La jeunesse comme force de transformation
Dans son discours, Abdoulaye Maïga a insisté sur la place stratégique de la jeunesse dans la transformation économique et sociale du pays. Dans un Mali confronté à de nombreux défis, le Premier ministre a appelé les jeunes à privilégier le courage, le travail, la responsabilité collective et l’unité nationale.
Son message s’inscrit dans une vision plus large défendue par les autorités de la Transition : celle d’un développement davantage fondé sur les ressources nationales, les compétences locales et la capacité des Maliens à prendre en main leur propre avenir.
« En investissant dans sa jeunesse, le Mali a fait le choix de la prospérité et de l’avenir. Cet avenir, c’est vous les jeunes », a-t-il déclaré.


Cette orientation traduit une volonté de faire du capital humain un élément central du projet de développement national. Mais elle pose également une exigence : celle de transformer les opportunités de formation en compétences réellement opérationnelles et, à terme, en emplois durables.
Un contingent placé sous le signe du devoir
Le choix de baptiser le 15ᵉ contingent du nom de feu le Général d’Armée Sadio Camara donne une dimension particulière à la cérémonie.
Pour Abdoulaye Maïga, ce nom doit incarner l’excellence, l’intégrité, le courage et le sens du devoir. Les jeunes sont ainsi invités à considérer leur parcours professionnel comme une forme de contribution au développement national.
« Vous serez jugés non pas à l’aune des difficultés auxquelles vous serez confrontés, mais à votre capacité à leur apporter des solutions innovantes, responsables et durables », a souligné le Premier ministre.
Le message est clair : le stage ne doit pas être perçu comme une simple période d’attente avant un éventuel recrutement.
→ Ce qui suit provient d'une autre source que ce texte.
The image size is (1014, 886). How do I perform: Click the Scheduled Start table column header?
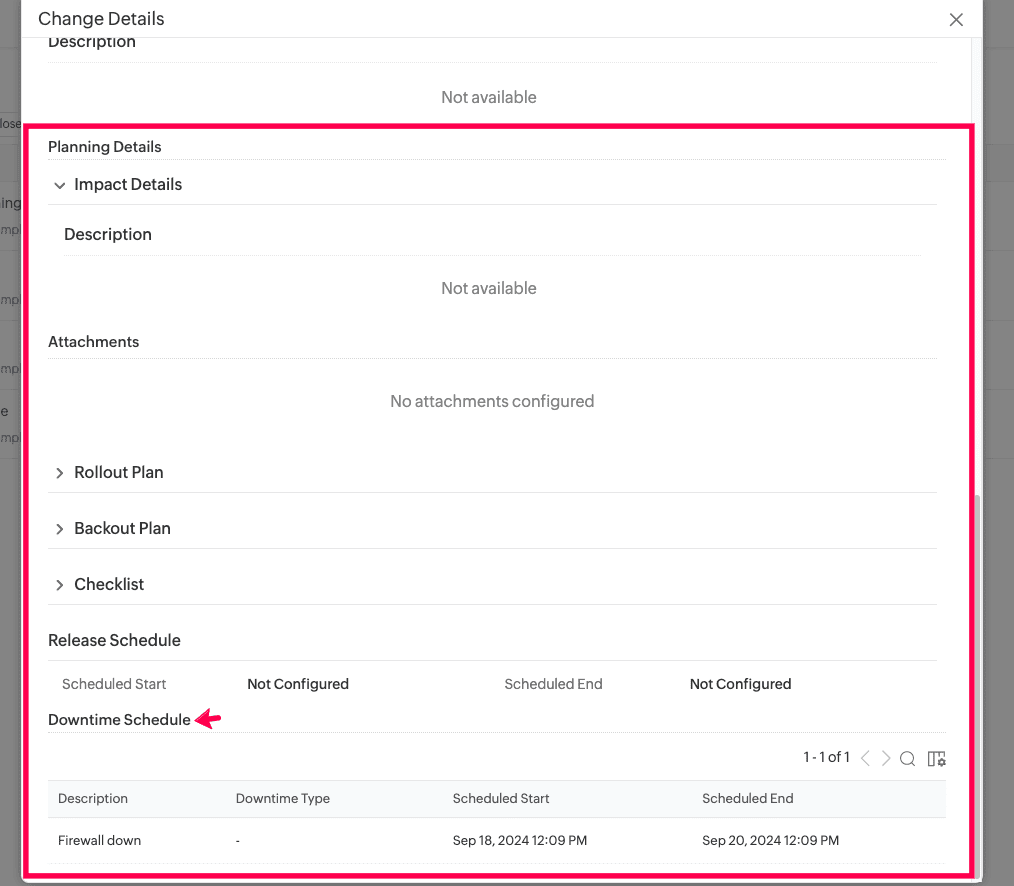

Il doit constituer une véritable expérience professionnelle permettant aux bénéficiaires de démontrer leur savoir-faire, leur capacité d’adaptation et leur sens des responsabilités.
Formation professionnelle : un choix stratégique
Dans son intervention, le Chef du Gouvernement a également rappelé les orientations prises dans les domaines de l’éducation, de la formation professionnelle et de l’emploi.
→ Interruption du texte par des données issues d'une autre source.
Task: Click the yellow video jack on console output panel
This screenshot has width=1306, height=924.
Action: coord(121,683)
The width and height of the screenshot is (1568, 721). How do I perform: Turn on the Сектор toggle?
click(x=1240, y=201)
Le Gouvernement entend notamment renforcer les capacités du dispositif national de formation professionnelle, développer les centres de formation, promouvoir l’entrepreneuriat et maintenir le financement national du programme de 2 500 stages de formation professionnelle.
Le triptyque « Éducation – Formation professionnelle – Emploi » apparaît ainsi comme l’un des axes majeurs de cette politique.
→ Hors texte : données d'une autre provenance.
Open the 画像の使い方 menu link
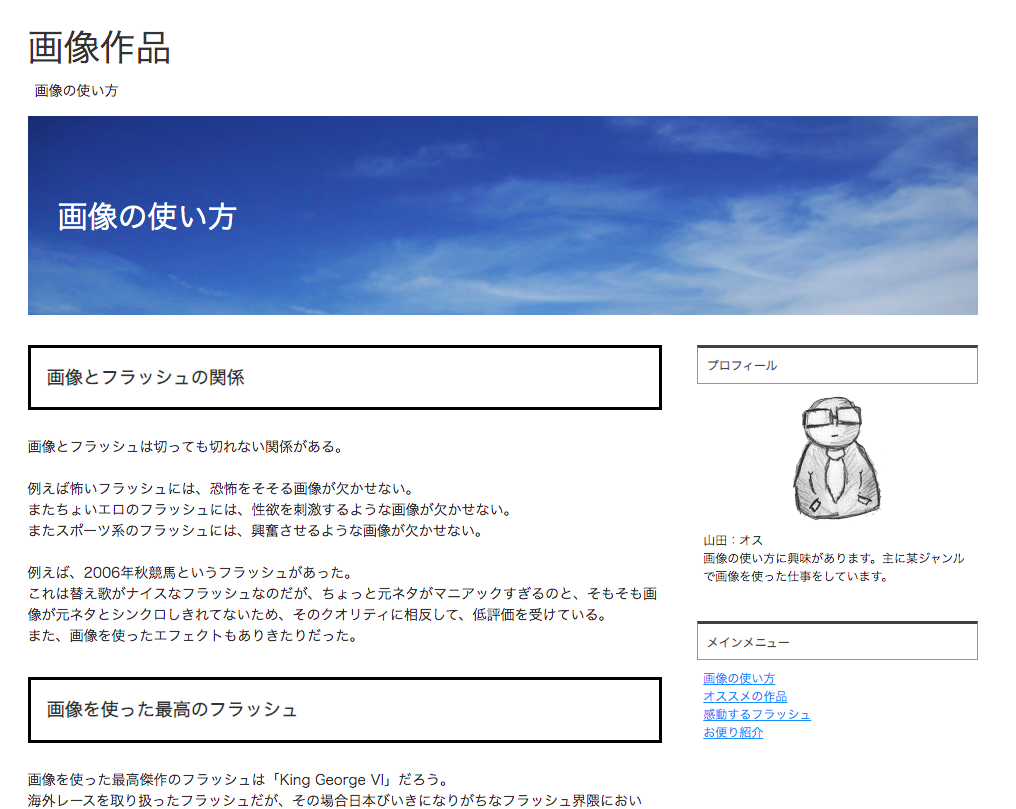Screen dimensions: 1016x809 click(x=739, y=678)
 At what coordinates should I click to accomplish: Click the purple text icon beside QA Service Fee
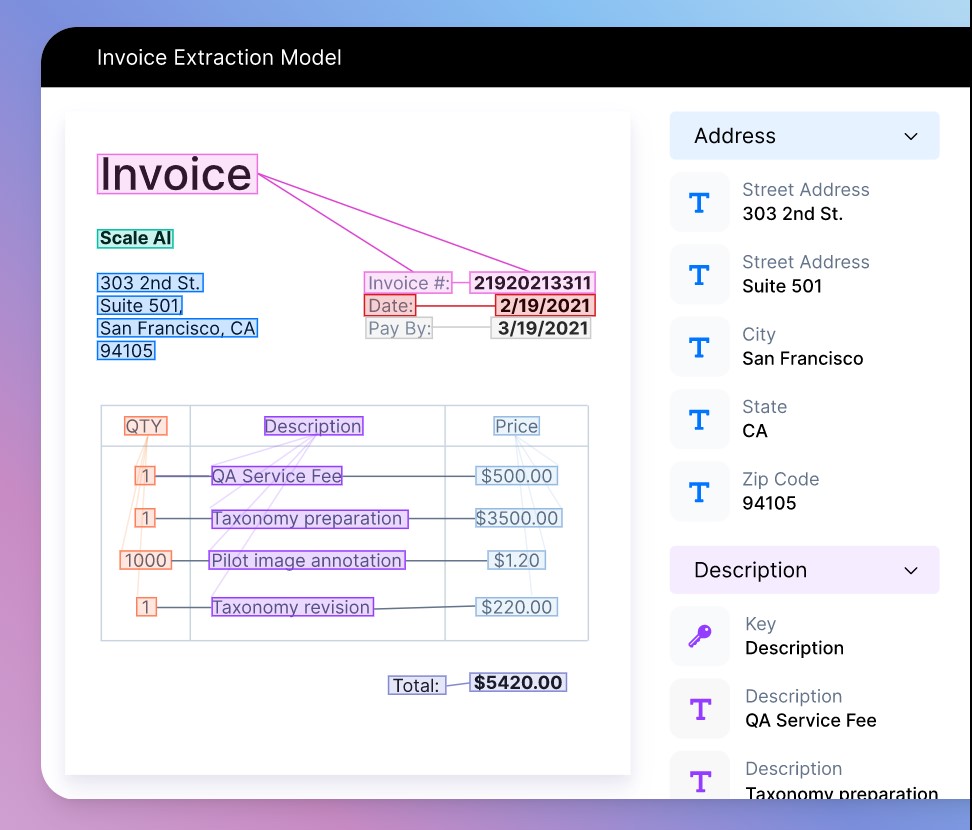[700, 709]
L’objectif affiché est de permettre aux jeunes d’acquérir les compétences nécessaires pour accéder à un emploi décent, créer leur propre activité ou participer efficacement au développement économique du pays.
Le véritable défi commence après le stage
Au-delà des discours et des cérémonies, le principal enjeu reste toutefois celui de l’après-stage.
Les 2 500 jeunes du 15ᵉ contingent auront-ils suffisamment d’opportunités pour transformer leur expérience en emploi ? Les structures d’accueil seront-elles en mesure de valoriser les compétences acquises ? Et quels mécanismes permettront d’accompagner ceux qui souhaitent se lancer dans l’entrepreneuriat ?

Ces questions sont essentielles pour mesurer, sur le terrain, l’efficacité réelle du programme.
Le Premier ministre a d’ailleurs rappelé que les attestations remises aux bénéficiaires doivent symboliser non seulement une formation accomplie, mais aussi une expérience professionnelle et une meilleure préparation aux exigences du marché du travail.
« Travaillez avec rigueur. Servez avec loyauté. Innovez avec audace »
En conclusion, Abdoulaye Maïga a livré une feuille de route simple aux jeunes : rigueur, loyauté, innovation et humilité.
Le message gouvernemental est donc double : l’État affirme sa volonté d’investir dans la jeunesse, tandis que les bénéficiaires sont appelés à transformer cette opportunité en résultats.
Pour le 15ᵉ contingent, le véritable engagement commence désormais sur le terrain. Car si la formation constitue une porte d’entrée vers le monde professionnel, c’est la compétence, le travail et la capacité à créer de la valeur qui permettront de franchir durablement la porte de l’emploi.
À travers ces 2 500 jeunes, c’est donc une partie de l’avenir professionnel et économique du Mali qui se joue.